"WoS-NN: Collaborating Walk-on-Spheres with Machine Learning to Solve Elliptic PDEs"
Wednesday, Mar 26, 2025, Schedule:
- Nespresso & Teatime - 417 DSL Commons
- 03:00 to 03:30 PM Eastern Time (US and Canada)
- Colloquium - 499 DSL Seminar Room
- 03:30 to 04:30 PM Eastern Time (US and Canada)

Click Here to Join via Zoom
Meeting # 942 7359 5552
Zoom Meeting # 942 7359 5552
Abstract:
Solving elliptic partial differential equations (PDEs) is a fundamental step in various scientific and engineering studies. As a classic stochastic solver, the Walk on Spheres (WoS) method is a well-established and efficient algorithm that provides accurate local estimates for PDEs. However, limited by the curse of dimensionality, WoS may not offer sufficiently precise global estimations, which becomes more serious in high-dimensional scenarios.

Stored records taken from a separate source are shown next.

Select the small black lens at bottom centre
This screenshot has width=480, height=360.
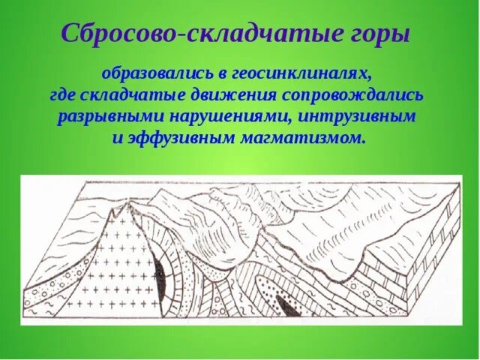(286, 304)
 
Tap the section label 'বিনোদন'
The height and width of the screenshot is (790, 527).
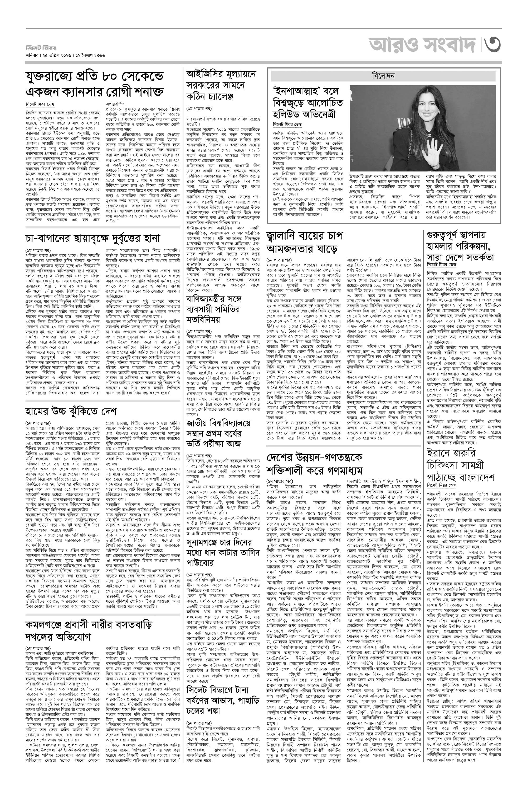[x=383, y=76]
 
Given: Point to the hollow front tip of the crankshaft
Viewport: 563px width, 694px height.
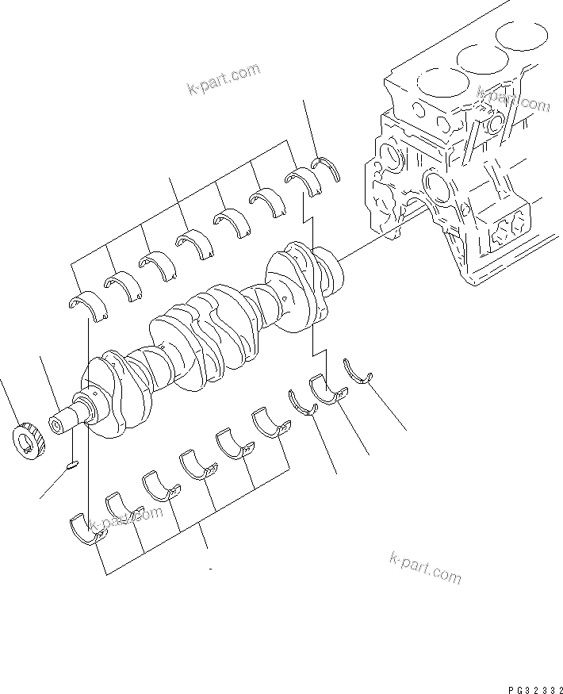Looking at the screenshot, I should point(59,423).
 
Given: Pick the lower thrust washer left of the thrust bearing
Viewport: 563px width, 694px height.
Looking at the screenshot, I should point(301,402).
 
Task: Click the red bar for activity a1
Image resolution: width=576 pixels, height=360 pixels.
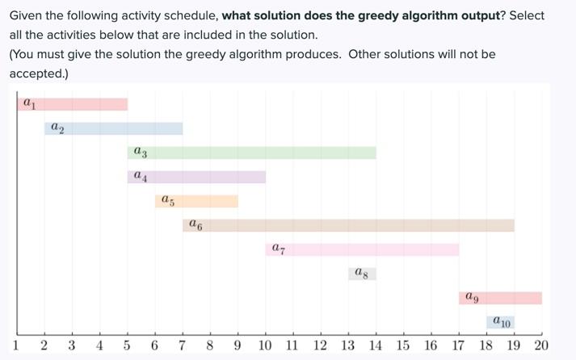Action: [x=73, y=104]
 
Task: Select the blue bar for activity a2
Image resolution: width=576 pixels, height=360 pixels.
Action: [x=114, y=128]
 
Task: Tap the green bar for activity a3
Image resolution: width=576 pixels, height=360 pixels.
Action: [x=251, y=153]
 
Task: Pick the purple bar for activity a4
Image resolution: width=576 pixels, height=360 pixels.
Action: [x=196, y=177]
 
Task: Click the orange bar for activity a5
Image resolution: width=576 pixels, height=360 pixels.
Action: [x=196, y=201]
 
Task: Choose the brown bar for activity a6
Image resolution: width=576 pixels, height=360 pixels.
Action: [x=348, y=225]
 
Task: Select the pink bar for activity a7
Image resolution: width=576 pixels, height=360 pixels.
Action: [x=362, y=249]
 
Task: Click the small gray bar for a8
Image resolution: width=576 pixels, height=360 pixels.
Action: [x=362, y=274]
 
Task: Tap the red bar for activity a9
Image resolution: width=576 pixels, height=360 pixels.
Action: [x=500, y=298]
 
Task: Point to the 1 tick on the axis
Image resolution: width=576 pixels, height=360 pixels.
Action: [x=17, y=345]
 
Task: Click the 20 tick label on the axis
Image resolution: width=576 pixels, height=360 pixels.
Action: [x=541, y=345]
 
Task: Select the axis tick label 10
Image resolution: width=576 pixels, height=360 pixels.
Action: [x=265, y=345]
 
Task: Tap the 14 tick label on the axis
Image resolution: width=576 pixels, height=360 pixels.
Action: [x=376, y=345]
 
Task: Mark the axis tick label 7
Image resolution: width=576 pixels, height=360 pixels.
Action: [x=183, y=345]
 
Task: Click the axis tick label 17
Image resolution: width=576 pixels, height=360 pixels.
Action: [x=458, y=345]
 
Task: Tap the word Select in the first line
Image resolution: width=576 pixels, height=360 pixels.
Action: [x=526, y=15]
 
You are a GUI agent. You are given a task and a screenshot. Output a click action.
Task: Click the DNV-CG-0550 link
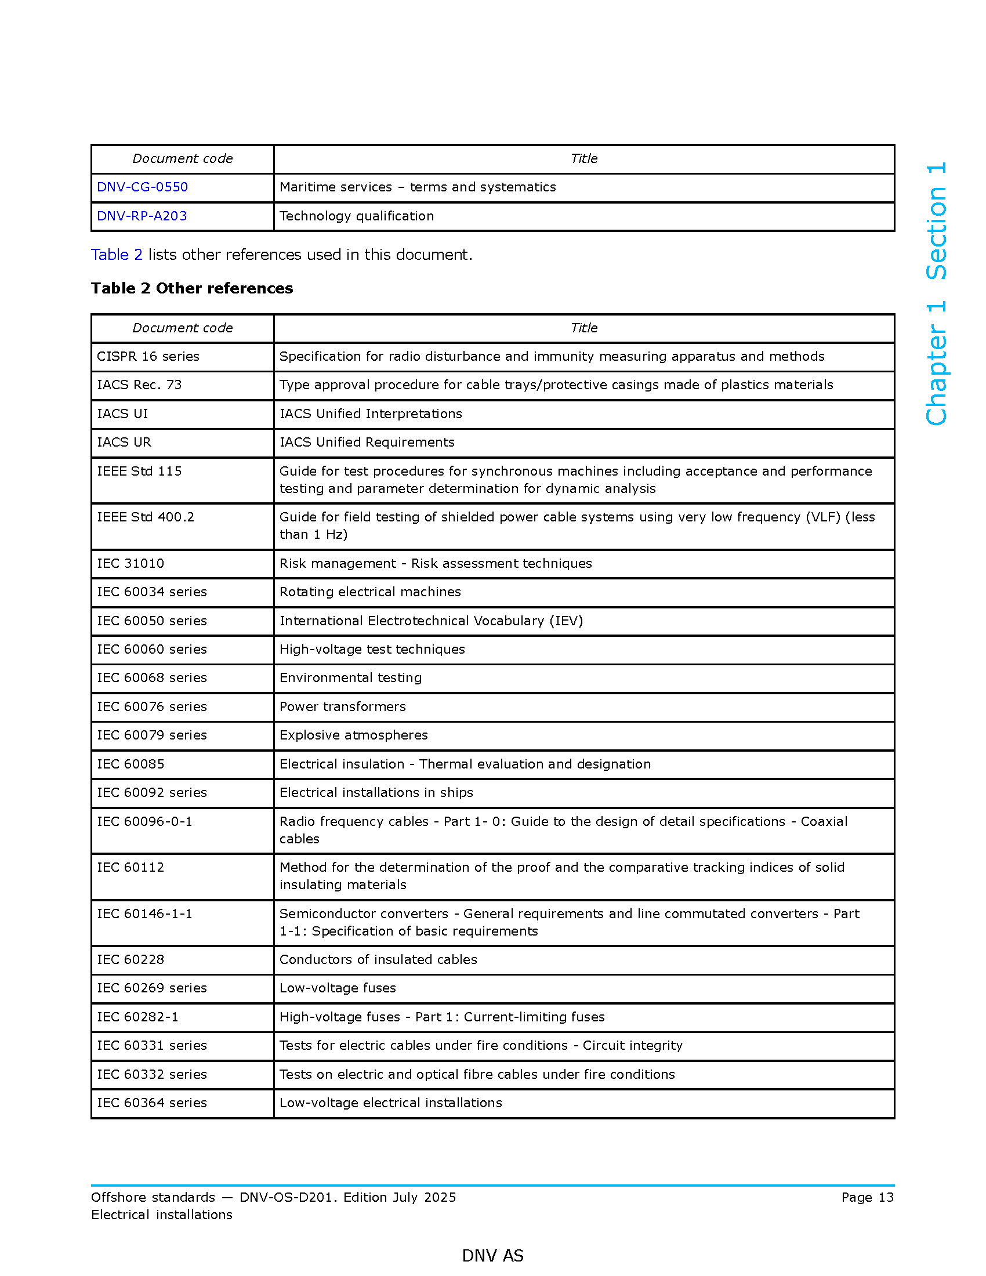pyautogui.click(x=142, y=187)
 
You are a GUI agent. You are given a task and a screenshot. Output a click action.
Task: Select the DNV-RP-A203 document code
pyautogui.click(x=142, y=216)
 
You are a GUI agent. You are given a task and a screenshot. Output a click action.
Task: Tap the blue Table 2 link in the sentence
pyautogui.click(x=117, y=255)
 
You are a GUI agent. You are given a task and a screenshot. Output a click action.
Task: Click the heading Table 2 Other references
pyautogui.click(x=191, y=288)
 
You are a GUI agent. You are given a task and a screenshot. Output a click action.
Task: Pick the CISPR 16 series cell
pyautogui.click(x=148, y=356)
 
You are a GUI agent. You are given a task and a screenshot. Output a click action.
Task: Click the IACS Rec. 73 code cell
pyautogui.click(x=139, y=385)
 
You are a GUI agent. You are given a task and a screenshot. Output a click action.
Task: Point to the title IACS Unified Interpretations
pyautogui.click(x=371, y=414)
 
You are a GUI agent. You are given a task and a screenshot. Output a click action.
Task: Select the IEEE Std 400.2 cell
pyautogui.click(x=146, y=517)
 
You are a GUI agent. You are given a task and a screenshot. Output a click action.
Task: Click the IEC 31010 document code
pyautogui.click(x=130, y=563)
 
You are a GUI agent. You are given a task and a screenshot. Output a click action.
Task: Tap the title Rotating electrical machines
pyautogui.click(x=370, y=592)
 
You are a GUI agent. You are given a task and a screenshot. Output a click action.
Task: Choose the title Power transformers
pyautogui.click(x=342, y=706)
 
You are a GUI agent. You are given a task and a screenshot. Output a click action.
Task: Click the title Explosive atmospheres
pyautogui.click(x=353, y=735)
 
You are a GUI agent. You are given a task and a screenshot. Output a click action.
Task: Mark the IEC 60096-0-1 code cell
pyautogui.click(x=144, y=821)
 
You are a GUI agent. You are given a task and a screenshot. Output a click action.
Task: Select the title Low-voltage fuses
pyautogui.click(x=338, y=988)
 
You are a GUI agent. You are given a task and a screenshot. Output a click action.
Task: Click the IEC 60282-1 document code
pyautogui.click(x=137, y=1017)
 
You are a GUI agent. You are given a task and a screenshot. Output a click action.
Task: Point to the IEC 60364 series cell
pyautogui.click(x=152, y=1103)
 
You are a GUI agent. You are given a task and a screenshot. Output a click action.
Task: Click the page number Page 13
pyautogui.click(x=867, y=1197)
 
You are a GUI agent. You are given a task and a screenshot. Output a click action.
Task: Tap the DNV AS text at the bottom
pyautogui.click(x=492, y=1256)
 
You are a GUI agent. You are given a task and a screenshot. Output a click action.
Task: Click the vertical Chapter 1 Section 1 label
pyautogui.click(x=936, y=293)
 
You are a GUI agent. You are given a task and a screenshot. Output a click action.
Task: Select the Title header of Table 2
pyautogui.click(x=583, y=328)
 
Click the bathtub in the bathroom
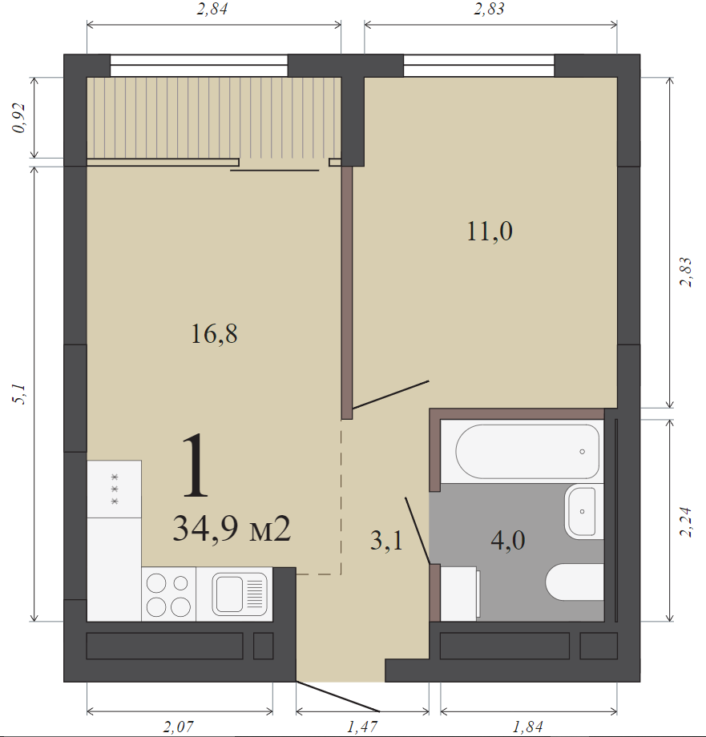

Recent developments in machine learning offer promising strategies to address this limitation. By integrating machine learning techniques with WoS and space discretization approaches, we developed a novel stochastic solver, WoS-NN. This new method solves elliptic problems with Dirichlet boundary conditions, facilitating precise and rapid global solutions and gradient approximations. A typical experimental result demonstrated that the proposed WoS-NN method provides accurate field estimations, reducing 76.32% errors while using only 8% of path samples compared to the conventional WoS method, which saves abundant computational time and resource consumption. This seminar will include a general description of stochastic solvers for different PDEs, the design and execution of WoS-NN, and experiment results indicating the fascination of our method.